■ PROBLEM STATEMENT ■
Copy every line of the data in which the word "below" occurs.
[[ LISTED RECORDS, beginning ]]
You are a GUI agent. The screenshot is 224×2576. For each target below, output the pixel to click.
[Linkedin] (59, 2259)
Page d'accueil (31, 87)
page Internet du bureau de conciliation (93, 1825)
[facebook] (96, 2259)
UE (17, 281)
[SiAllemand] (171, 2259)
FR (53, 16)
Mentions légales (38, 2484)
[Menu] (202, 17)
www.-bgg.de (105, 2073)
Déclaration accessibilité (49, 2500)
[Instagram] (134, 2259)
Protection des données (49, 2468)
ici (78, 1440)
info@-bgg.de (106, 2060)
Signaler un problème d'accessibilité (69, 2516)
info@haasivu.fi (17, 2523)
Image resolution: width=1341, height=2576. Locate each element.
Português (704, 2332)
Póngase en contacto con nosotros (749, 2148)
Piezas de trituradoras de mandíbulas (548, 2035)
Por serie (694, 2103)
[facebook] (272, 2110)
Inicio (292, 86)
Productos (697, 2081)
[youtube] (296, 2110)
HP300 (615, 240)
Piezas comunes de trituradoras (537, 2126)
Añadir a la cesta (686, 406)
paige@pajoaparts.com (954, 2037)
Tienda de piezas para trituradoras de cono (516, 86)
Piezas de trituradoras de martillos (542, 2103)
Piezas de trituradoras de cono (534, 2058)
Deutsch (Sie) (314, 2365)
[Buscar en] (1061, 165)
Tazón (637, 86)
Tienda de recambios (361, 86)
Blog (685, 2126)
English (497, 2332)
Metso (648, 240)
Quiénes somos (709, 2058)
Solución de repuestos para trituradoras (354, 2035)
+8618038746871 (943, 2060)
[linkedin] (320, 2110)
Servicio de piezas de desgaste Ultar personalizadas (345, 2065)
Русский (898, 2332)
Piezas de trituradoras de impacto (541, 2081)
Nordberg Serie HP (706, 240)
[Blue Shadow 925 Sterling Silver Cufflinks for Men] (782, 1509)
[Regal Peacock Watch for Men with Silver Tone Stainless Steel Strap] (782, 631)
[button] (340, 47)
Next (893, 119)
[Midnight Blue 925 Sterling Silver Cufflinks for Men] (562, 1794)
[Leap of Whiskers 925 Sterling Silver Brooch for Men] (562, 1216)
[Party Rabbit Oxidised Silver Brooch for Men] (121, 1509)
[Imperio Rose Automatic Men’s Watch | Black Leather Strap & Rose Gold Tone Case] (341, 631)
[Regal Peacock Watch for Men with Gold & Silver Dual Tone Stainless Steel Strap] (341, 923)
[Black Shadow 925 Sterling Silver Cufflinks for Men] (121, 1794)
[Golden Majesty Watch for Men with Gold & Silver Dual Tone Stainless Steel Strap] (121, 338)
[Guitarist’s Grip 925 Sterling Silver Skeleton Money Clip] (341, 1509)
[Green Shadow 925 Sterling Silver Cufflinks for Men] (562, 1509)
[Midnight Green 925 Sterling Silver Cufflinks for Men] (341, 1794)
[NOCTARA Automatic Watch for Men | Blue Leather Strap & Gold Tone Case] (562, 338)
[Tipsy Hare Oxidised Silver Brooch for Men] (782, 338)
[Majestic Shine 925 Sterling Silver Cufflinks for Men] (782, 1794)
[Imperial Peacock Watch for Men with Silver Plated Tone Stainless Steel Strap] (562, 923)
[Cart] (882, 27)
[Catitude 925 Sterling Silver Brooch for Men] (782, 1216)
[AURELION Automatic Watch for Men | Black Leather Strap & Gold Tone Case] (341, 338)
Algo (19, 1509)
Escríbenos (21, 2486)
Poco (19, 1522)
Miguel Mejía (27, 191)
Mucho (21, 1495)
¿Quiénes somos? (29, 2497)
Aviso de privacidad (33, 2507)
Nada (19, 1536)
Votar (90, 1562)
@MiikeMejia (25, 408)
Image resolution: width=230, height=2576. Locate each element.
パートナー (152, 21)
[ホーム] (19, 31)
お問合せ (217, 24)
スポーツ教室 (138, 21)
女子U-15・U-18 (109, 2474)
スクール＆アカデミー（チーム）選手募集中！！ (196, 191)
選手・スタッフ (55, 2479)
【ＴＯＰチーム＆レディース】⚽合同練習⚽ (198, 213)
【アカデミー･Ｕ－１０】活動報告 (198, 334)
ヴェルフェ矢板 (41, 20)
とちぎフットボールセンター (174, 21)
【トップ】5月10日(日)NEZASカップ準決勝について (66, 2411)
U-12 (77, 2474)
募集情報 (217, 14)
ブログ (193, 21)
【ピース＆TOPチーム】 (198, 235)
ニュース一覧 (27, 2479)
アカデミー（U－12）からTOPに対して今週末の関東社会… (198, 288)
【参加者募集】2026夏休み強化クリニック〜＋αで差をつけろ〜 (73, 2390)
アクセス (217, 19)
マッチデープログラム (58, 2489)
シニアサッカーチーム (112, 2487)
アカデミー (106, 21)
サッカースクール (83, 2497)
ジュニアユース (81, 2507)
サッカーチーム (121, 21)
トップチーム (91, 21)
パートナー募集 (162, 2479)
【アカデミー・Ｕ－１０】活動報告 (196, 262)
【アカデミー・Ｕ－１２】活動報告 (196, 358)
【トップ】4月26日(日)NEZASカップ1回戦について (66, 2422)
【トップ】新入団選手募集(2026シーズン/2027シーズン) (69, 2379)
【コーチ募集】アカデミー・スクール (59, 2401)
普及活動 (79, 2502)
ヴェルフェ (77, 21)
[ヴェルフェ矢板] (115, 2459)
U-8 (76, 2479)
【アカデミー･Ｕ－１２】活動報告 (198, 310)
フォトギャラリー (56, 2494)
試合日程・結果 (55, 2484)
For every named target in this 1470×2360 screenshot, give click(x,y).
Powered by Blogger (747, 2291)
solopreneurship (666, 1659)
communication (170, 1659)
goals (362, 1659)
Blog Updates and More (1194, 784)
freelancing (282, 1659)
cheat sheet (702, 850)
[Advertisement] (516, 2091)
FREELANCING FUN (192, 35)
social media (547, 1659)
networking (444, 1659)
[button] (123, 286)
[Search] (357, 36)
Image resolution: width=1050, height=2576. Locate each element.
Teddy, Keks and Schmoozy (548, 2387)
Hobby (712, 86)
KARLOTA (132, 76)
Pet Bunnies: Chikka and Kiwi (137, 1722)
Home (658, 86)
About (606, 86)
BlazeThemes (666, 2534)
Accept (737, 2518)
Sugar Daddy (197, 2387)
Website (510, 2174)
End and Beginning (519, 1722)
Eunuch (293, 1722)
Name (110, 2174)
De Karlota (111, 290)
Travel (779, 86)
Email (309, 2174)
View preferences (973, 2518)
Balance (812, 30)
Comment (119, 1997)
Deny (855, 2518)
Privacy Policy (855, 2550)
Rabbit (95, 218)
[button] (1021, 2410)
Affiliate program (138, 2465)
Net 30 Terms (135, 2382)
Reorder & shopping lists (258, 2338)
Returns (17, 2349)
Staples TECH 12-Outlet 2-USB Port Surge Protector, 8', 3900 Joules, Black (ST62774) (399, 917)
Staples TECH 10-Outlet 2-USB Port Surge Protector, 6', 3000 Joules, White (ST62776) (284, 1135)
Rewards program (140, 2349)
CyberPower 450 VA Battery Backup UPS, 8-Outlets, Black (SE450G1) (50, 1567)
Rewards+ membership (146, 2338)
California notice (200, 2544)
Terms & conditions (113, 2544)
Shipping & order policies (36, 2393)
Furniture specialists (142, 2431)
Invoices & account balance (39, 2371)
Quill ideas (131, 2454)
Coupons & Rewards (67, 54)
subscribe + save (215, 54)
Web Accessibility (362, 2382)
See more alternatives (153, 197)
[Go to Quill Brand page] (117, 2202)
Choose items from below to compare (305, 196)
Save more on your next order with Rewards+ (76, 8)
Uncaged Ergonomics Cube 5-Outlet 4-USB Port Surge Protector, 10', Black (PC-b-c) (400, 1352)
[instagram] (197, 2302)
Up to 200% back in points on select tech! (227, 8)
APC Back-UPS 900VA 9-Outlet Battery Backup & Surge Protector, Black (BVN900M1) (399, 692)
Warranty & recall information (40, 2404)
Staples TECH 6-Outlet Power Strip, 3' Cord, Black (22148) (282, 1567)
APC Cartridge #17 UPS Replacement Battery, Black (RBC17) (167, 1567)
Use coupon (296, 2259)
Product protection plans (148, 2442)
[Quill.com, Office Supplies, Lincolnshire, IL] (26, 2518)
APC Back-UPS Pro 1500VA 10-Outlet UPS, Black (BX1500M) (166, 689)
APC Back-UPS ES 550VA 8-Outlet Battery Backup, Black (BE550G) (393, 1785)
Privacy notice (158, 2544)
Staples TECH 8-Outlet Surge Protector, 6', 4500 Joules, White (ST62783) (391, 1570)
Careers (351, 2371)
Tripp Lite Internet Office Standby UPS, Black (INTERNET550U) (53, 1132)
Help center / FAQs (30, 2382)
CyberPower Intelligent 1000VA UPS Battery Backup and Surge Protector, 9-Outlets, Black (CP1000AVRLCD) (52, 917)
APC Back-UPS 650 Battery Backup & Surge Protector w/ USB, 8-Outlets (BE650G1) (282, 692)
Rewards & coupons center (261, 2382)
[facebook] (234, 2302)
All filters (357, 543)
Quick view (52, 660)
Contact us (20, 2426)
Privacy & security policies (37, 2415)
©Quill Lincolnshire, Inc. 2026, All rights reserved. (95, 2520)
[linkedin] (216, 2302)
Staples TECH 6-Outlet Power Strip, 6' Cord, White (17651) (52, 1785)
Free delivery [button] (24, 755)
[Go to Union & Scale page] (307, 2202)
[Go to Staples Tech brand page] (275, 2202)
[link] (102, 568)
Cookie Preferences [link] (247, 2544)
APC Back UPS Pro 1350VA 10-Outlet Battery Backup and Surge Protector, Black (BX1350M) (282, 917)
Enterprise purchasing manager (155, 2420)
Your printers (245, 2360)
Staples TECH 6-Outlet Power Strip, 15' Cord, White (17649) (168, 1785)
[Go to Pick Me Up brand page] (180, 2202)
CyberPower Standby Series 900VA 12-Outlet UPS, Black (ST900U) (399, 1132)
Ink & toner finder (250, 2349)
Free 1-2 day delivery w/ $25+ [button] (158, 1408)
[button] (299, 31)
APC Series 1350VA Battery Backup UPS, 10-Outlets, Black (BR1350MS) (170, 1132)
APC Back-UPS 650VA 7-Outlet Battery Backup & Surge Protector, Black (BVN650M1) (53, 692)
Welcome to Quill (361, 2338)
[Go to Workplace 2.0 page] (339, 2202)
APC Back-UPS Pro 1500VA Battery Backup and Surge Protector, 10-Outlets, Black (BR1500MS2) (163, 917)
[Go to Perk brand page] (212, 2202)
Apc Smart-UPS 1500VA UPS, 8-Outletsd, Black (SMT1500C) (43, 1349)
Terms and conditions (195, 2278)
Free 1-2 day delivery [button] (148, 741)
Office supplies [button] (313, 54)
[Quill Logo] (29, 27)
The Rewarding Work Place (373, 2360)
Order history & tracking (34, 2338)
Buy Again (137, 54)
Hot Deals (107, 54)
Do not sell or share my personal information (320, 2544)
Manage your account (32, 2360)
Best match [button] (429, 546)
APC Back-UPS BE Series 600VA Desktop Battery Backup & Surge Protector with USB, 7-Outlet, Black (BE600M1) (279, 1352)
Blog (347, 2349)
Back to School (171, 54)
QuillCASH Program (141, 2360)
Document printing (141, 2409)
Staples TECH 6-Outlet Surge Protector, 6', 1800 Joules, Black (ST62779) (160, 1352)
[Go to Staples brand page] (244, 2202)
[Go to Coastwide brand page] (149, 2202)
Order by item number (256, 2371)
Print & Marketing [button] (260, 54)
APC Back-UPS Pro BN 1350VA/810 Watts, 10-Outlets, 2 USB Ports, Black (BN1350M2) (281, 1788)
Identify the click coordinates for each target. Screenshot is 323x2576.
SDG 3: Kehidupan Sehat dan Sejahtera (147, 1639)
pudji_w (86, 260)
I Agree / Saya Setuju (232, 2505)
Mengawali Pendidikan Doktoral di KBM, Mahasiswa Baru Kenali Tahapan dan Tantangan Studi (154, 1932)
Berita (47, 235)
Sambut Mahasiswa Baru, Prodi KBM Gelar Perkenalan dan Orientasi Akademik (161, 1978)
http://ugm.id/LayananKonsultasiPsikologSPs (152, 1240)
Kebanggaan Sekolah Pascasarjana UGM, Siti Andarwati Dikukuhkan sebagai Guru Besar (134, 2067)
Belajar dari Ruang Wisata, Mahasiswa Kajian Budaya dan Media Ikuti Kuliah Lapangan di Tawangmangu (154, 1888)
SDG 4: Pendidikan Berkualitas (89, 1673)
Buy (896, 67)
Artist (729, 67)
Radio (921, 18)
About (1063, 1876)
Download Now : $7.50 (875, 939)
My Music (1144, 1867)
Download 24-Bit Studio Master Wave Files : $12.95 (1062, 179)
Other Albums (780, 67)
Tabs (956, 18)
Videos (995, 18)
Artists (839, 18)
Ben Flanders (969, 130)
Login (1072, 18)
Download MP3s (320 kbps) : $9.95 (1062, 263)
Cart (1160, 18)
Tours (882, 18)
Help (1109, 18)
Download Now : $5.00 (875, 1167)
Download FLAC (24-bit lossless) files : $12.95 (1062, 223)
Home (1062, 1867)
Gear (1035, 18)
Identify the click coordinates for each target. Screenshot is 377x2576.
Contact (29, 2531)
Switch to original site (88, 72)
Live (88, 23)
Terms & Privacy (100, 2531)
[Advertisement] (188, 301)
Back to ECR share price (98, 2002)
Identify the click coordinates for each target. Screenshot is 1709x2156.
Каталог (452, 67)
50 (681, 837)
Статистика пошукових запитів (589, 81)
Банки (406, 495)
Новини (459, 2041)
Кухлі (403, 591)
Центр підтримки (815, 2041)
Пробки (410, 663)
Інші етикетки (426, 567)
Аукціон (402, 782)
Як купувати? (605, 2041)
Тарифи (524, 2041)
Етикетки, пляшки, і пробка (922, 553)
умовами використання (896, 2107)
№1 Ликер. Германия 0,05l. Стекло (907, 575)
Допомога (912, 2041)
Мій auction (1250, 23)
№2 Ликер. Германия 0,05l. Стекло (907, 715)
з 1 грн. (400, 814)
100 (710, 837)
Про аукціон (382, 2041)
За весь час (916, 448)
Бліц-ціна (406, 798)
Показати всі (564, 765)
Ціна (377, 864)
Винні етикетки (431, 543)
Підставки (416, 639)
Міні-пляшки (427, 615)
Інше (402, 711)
[[ LISTED RECORDS, end ]]
■ SOLUTION TO THE EXERCISE ■
You are a GUI agent. The screenshot is 224×2576. For each target below, output the pixel to click.
Choose items from below to compare (305, 196)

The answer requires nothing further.